Fragmento citado:

________

Lo que sucede en la Habana con las FARC y la posibilidad de diálogo con el ELN,
son hoy ventanas determinantes para creer que nuestras hijas y nuestros nietos
tendrán derecho a vivir sin la guerra, sin la muerte amparada en las
guarniciones militares o escondida en cualquier rincón de la patria. Esos
diálogos no son más que una mera expectativa, pero de esa expectativa depende el
futuro. Santos y la clase que representa debe cumplir su palabra de firmar el
fin de la confrontación armada, para poder empezar otro largo y tortuoso camino
de recomposición nacional, de verdad, de justicia, de no repetición y de
reparación integral a las víctimas.

________

Datos proporcionados:
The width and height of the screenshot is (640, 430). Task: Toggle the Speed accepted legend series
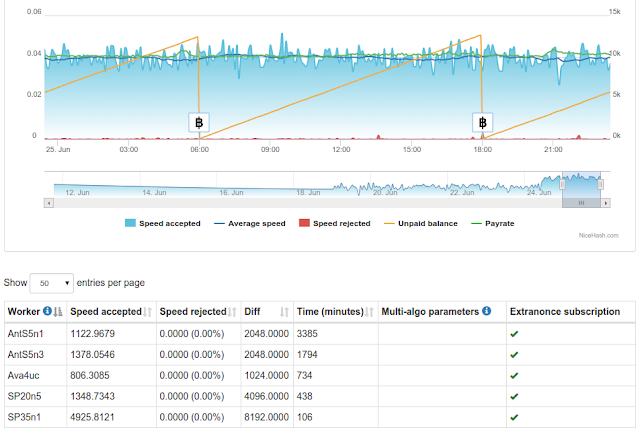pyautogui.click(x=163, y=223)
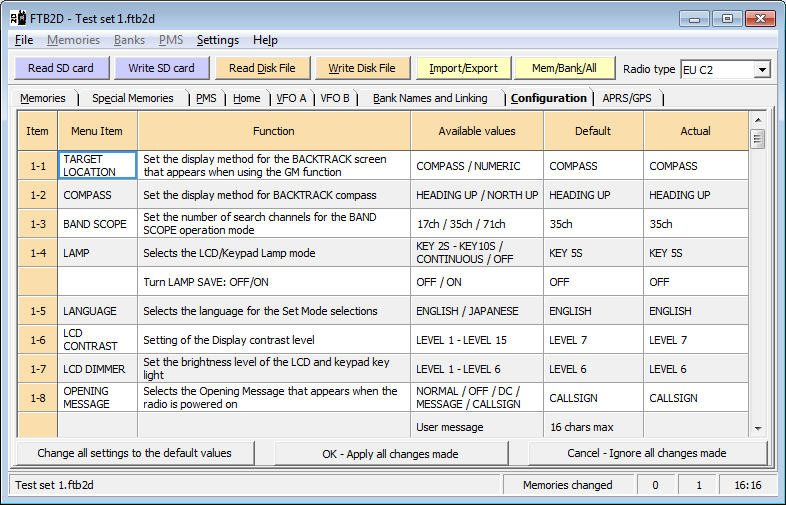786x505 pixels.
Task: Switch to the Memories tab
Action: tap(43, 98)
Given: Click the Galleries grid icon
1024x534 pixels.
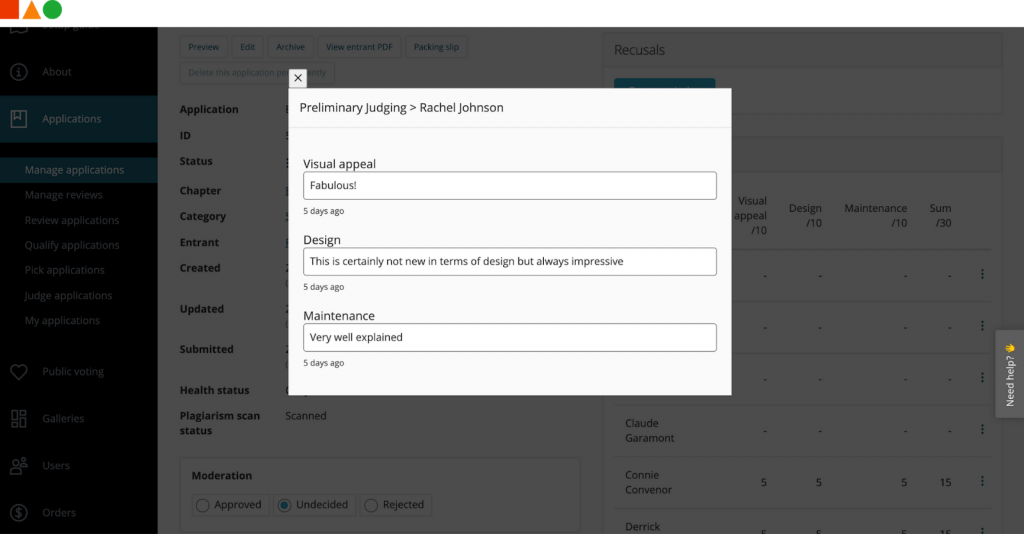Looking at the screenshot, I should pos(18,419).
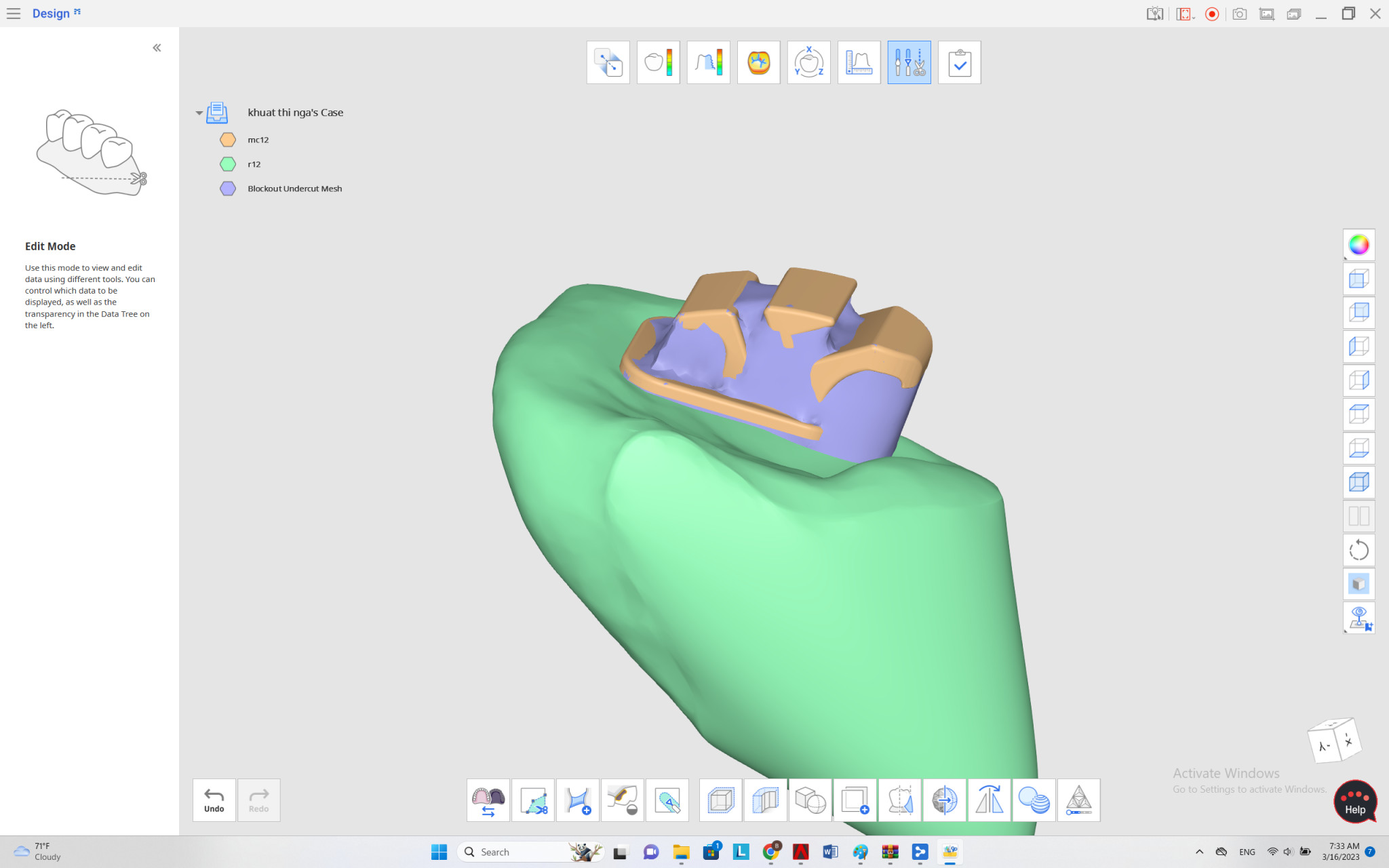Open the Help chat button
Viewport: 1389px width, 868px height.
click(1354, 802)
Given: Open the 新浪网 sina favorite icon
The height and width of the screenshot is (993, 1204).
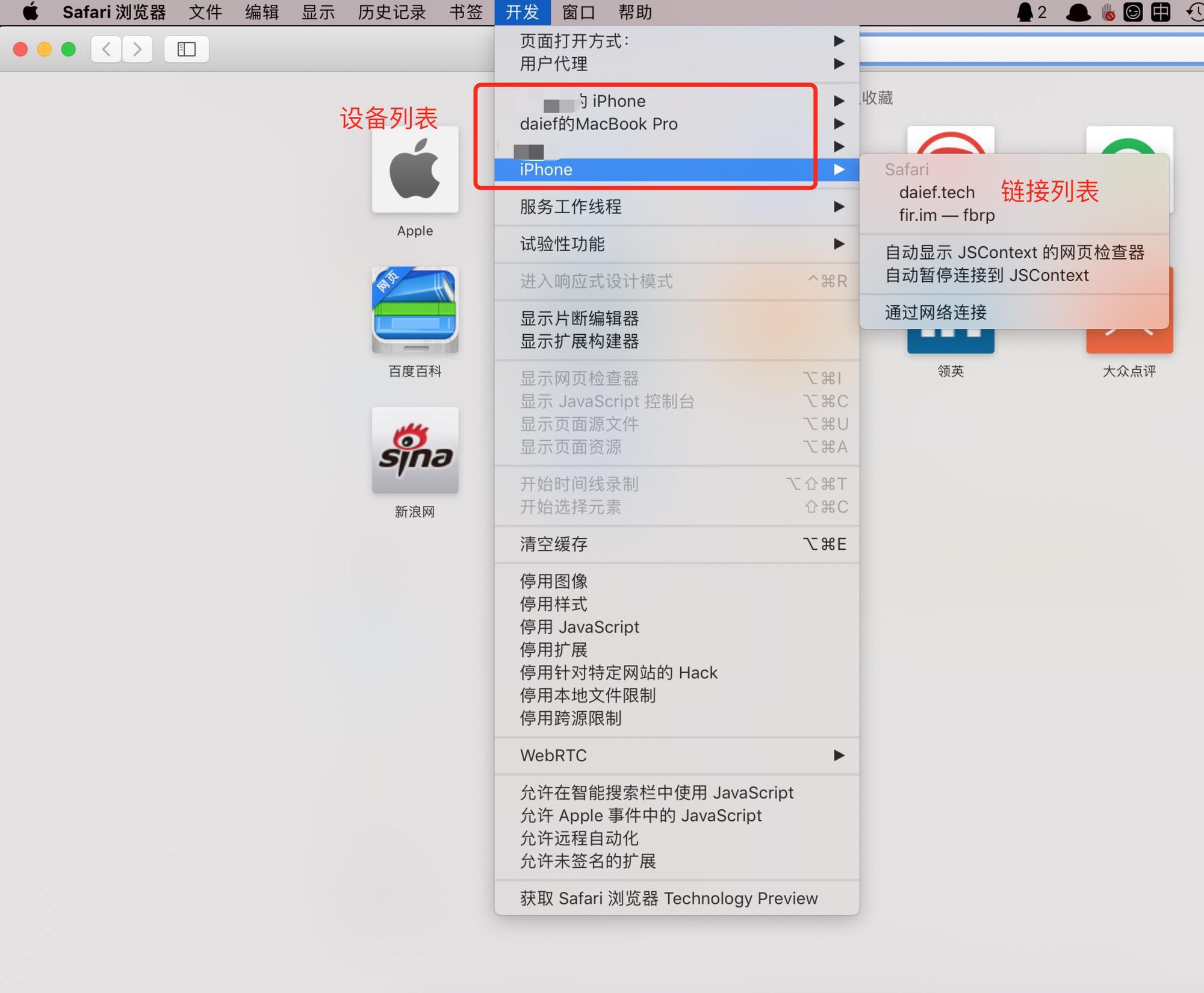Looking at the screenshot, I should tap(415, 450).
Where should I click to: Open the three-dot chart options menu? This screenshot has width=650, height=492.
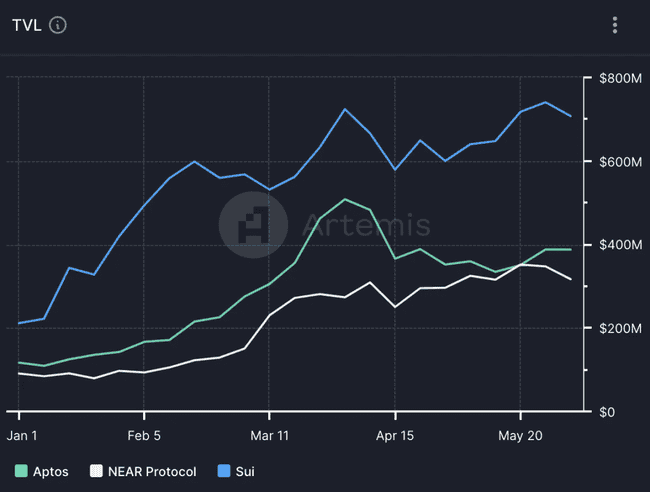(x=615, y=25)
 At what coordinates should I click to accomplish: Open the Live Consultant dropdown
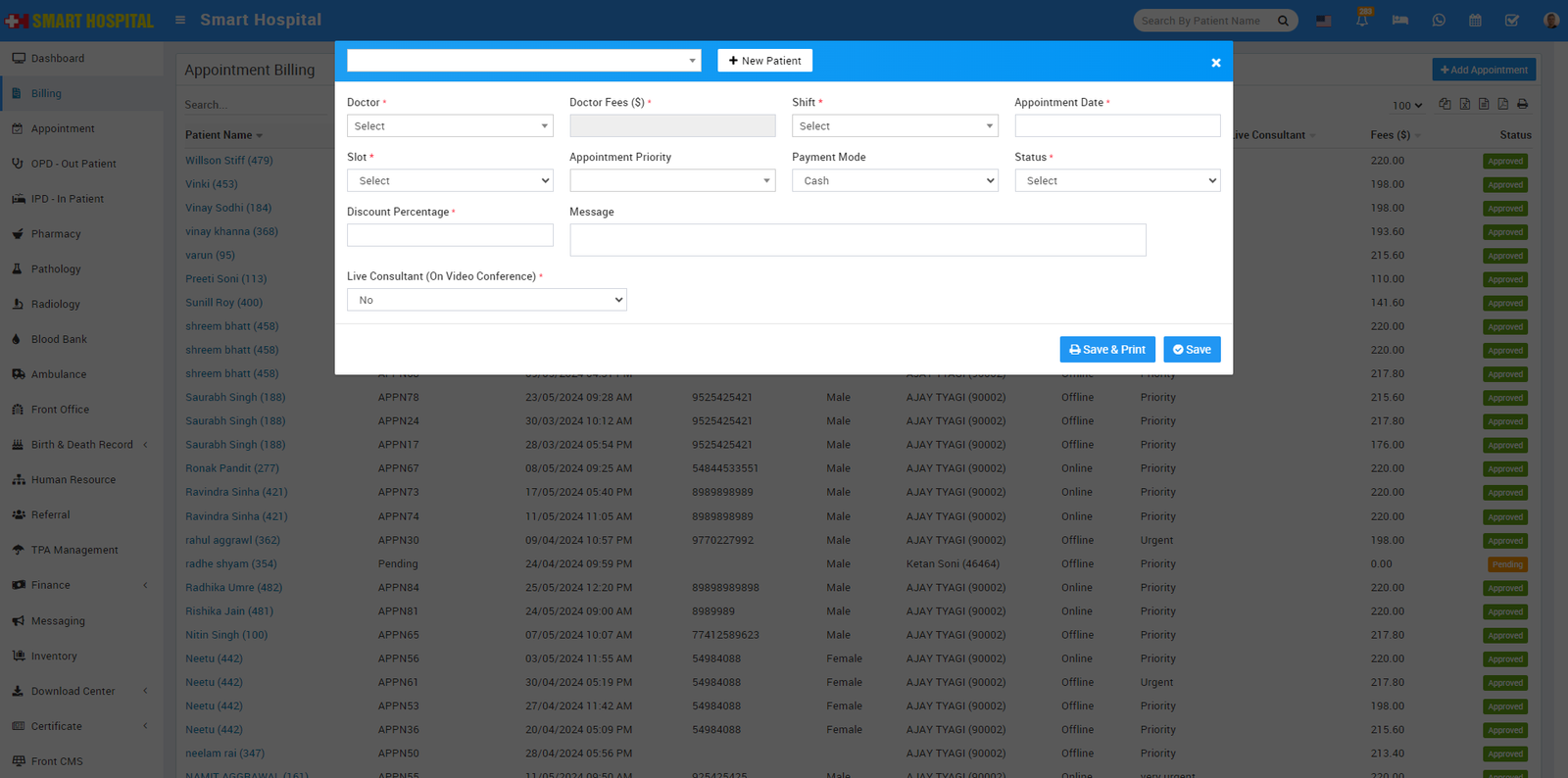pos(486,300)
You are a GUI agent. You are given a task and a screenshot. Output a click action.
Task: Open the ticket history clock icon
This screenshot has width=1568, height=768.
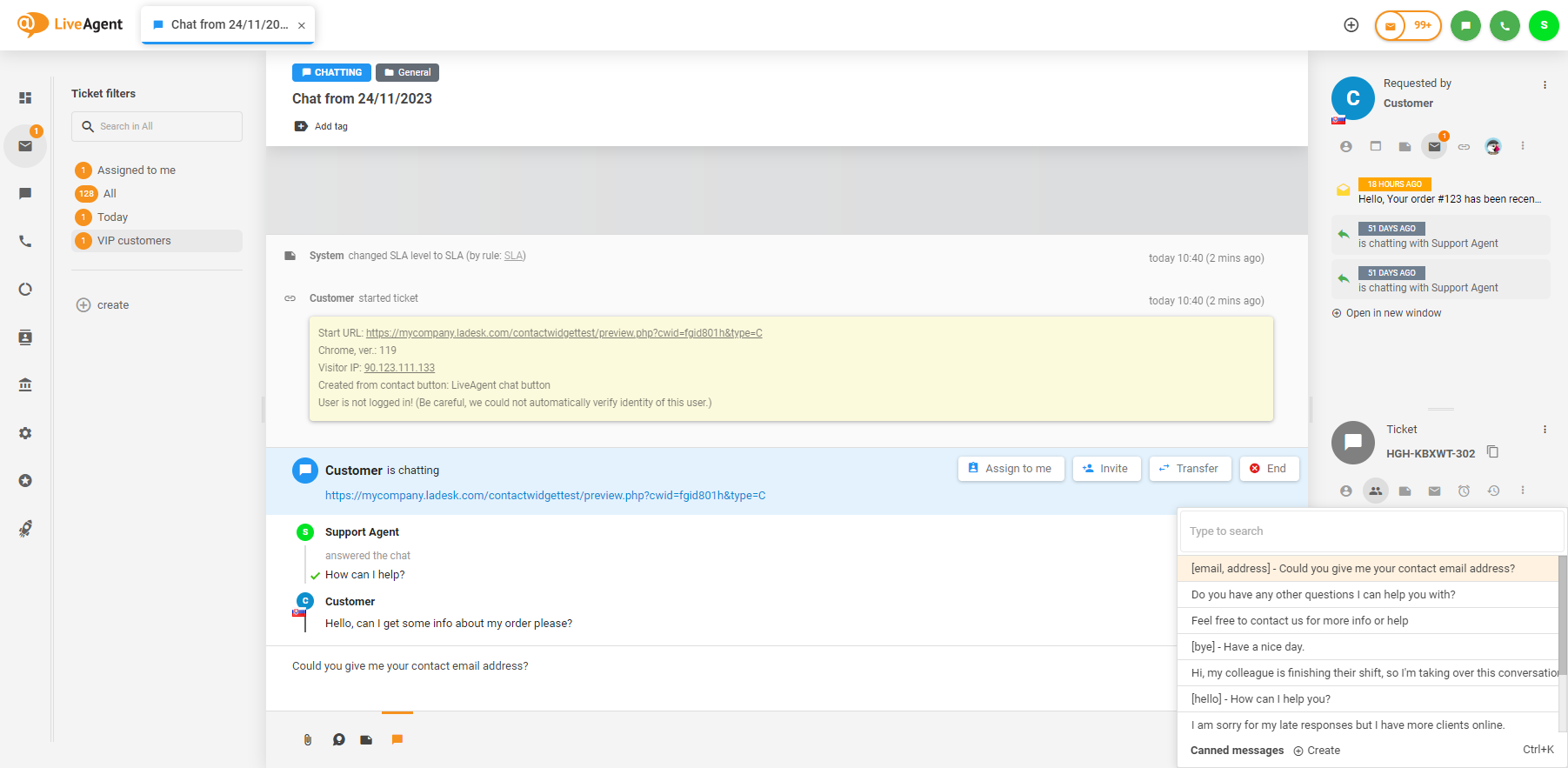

________

Tareas por realizar:
**1.** Devuelve sin cambios la parte del fragmento sobre los diálogos de paz que empieza con "Lo que sucede" y sigue hasta "a las víctimas.".
**2.** Retoma el fragmento sobre los diálogos de paz y continúalo a partir de su última oración.
Los registros provienen de otra fuente.

Problemas resueltos:
**1.**
Lo que sucede en la Habana con las FARC y la posibilidad de diálogo con el ELN,
son hoy ventanas determinantes para creer que nuestras hijas y nuestros nietos
tendrán derecho a vivir sin la guerra, sin la muerte amparada en las
guarniciones militares o escondida en cualquier rincón de la patria. Esos
diálogos no son más que una mera expectativa, pero de esa expectativa depende el
futuro. Santos y la clase que representa debe cumplir su palabra de firmar el
fin de la confrontación armada, para poder empezar otro largo y tortuoso camino
de recomposición nacional, de verdad, de justicia, de no repetición y de
reparación integral a las víctimas.

**2.**
Permitir el retorno de
Uribe a la jefatura del Estado es condenar a mis hijas a otros 20 años de
miseria y muerte, de guerra descomunal contra los pobres, de narcotráfico y
paramilitarismo. Permitir el retorno de Uribe, es declarar que quienes hemos
vivido ya más de 30 años de guerra y solo cuatro intentos de paz, hemos sido
derrotados por el guerrerismo y las mafias, que nos han ganado la tiranía del
narcotráfico y sus bandas paramilitares, que merecemos la miseria y la muerte,
porque no supimos actuar consecuentemente en momentos decisivos como estas
elecciones presidenciales.
Voy a votar por la Paz, porque las futuras
generaciones merecen otro mundo, otra Colombia, otros sueños. Para que los
mercaderes de la muerte dejen por fin de azuzar el odio y producir miseria,
para que algún día, condenados por sus crímenes, reconozcan que teníamos
razón y la negociación política era el
camino posible hacia la paz.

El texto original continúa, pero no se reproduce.